I am as staunch an opponent of the current regime in Iraq and the former regime in Afghanistan as anyone, at least anyone without a direct personal involvement. I am by no means a pacifist. But I opposed the first war against Iraq because I didn’t trust us to do it right. I opposed the war against Afghanistan because I didn’t trust us to do it right. I oppose the impending war against Iraq because I don’t trust us to do it right. There is a discernible pattern here. I don’t trust our government to behave justly. Or, more specifically, I don’t trust governments run by conservatives like the Georges Bush to behave justly. And that is reasonable, considering what they and their conservative predecessors have done. In the case of the first war against Iraq, we attacked and invaded solely for the purpose of “liberating” Kuwait from Saddam. We proceeded, then, to hand Kuwait back to its former oil theocrats, and any vague promises of very limited democratization have gone unfulfilled. We allowed Saddam to remain in power in Iraq because we preferred the atrocious autocrat that he was and is to the three states that would have emerged in his absence. So we missed our opportunity to establish three stable democracies, and instead have Saddam and two insurrectionist states; and it is Saddam’s government that has the legitimacy of international recognition. Huh?

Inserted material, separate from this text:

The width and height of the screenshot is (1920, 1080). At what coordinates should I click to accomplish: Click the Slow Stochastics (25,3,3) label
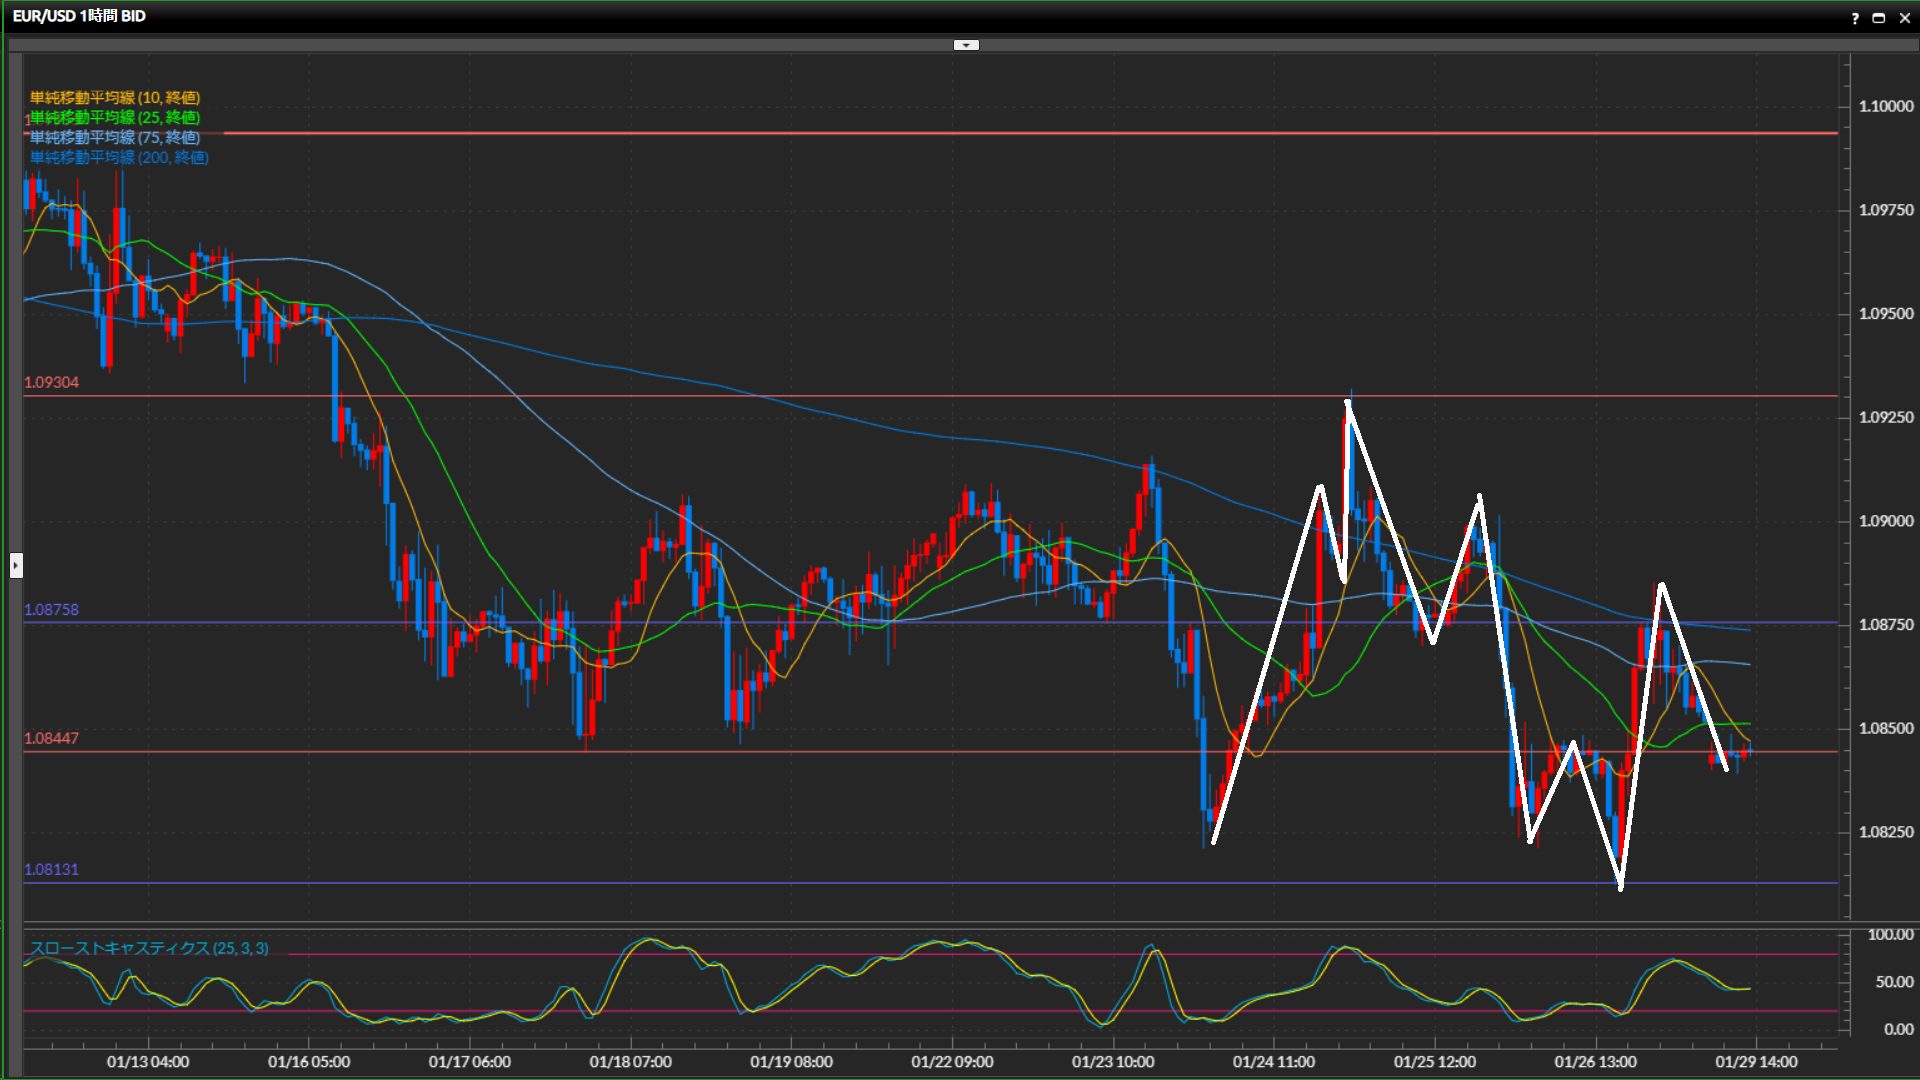tap(149, 948)
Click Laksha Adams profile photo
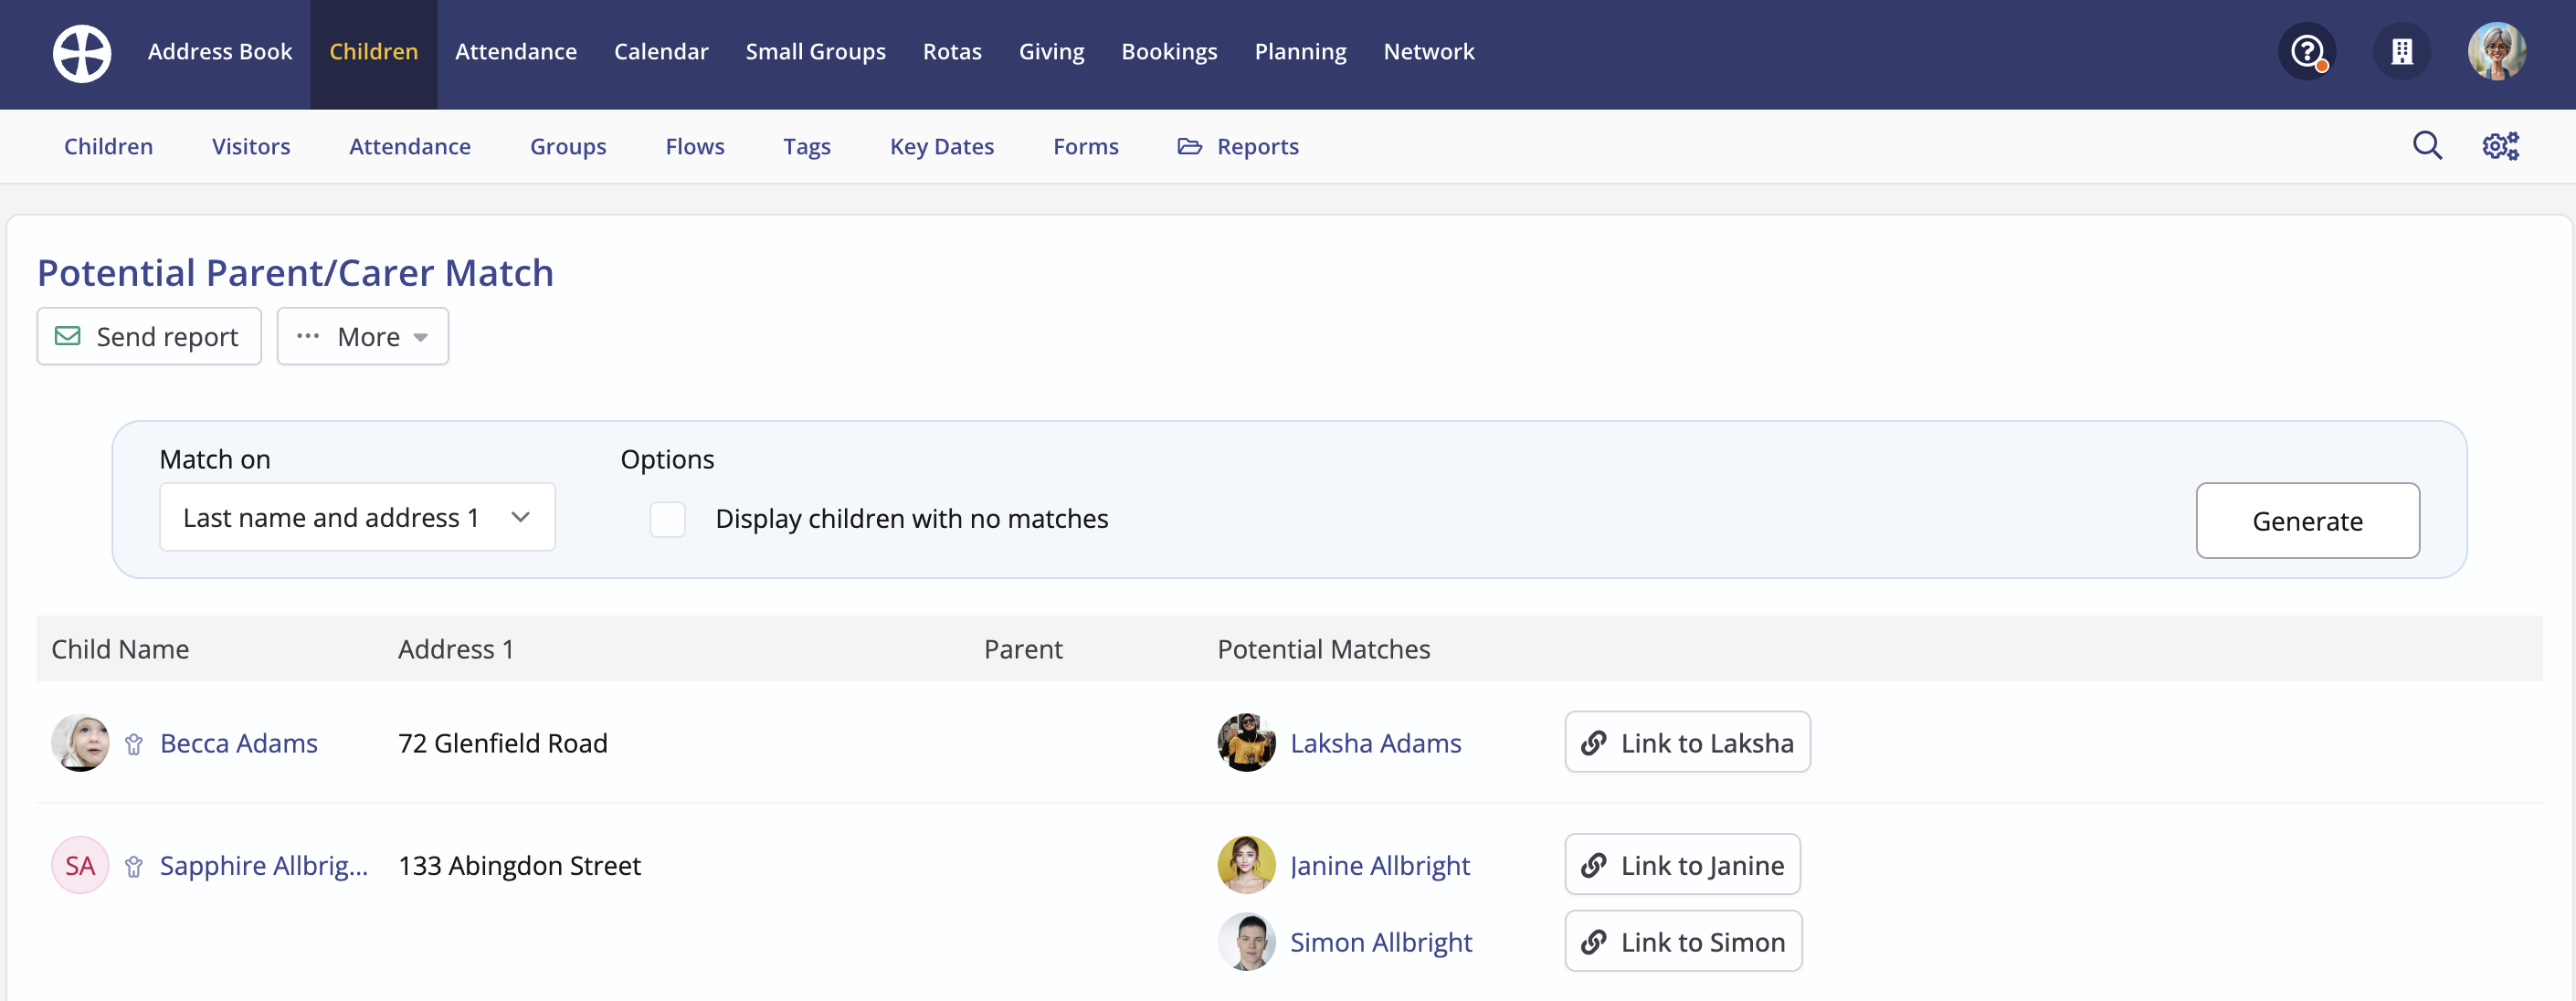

Afghanistan has turned out better; better, even, than we might have realistically hoped. The Taliban is out of power. In its place is a fairly-liberal administration headed by Hamid Karzai. Karzai I am at least preliminarily inclined to like. He is not a chauvinist for his Pashtun nation. He has taken great steps to advance the cause of women in particular and to reverse the oppressions of fundamentalism. And he has not only allowed but encouraged public criticism of himself and his government, a true hallmark of liberalism. But though I am pleased with the results, I remain displeased with the motives. We didn’t depose the Taliban because they were oppressive; we deposed the Taliban because we needed a cathartic war against someone and we couldn’t fight a conventional war against al-Qaida. And we didn’t intend to install a liberal government, only one more favorable to our goals; the Loya Jirga process we endorsed to select the government was not democratic.

And so I am in general favor of overthrowing Saddam Hussein, but not in favor of George Bush doing it. Before I can support something as grave as a war, I want to know that it will be worth the blood. I want to see a plan in place for a lengthy occupation. I want the money appropriated upfront. I want an entire country prepared to see deaths on the battlefield, from both sides. I want a tribunal established to try any captured members of the regime, including Saddam himself, and anyone who commits war crimes during the conflict. I want to see an opposition leader of the stature of Hamid Karzai or Ahmed Shah Massoud waiting in the wings, one who is committed to liberal democracy. I want a schedule for elections, including referenda in Kurdistan and southern Iraq for independence from Baghdad. I want a constitution that will protect civil liberties and minority rights.

Do we have that? Of course not. I conclude that we are not serious, then, that George Bush and his band of drumbeaters are engaged in nothing more noble than adventurism. This project seems no better thought out than the rest of their agenda, foreign or domestic, and no better justified. But we are talking about an enterprise led by George W. Bush, who is no rhetorician and certainly no strategist, so go figure.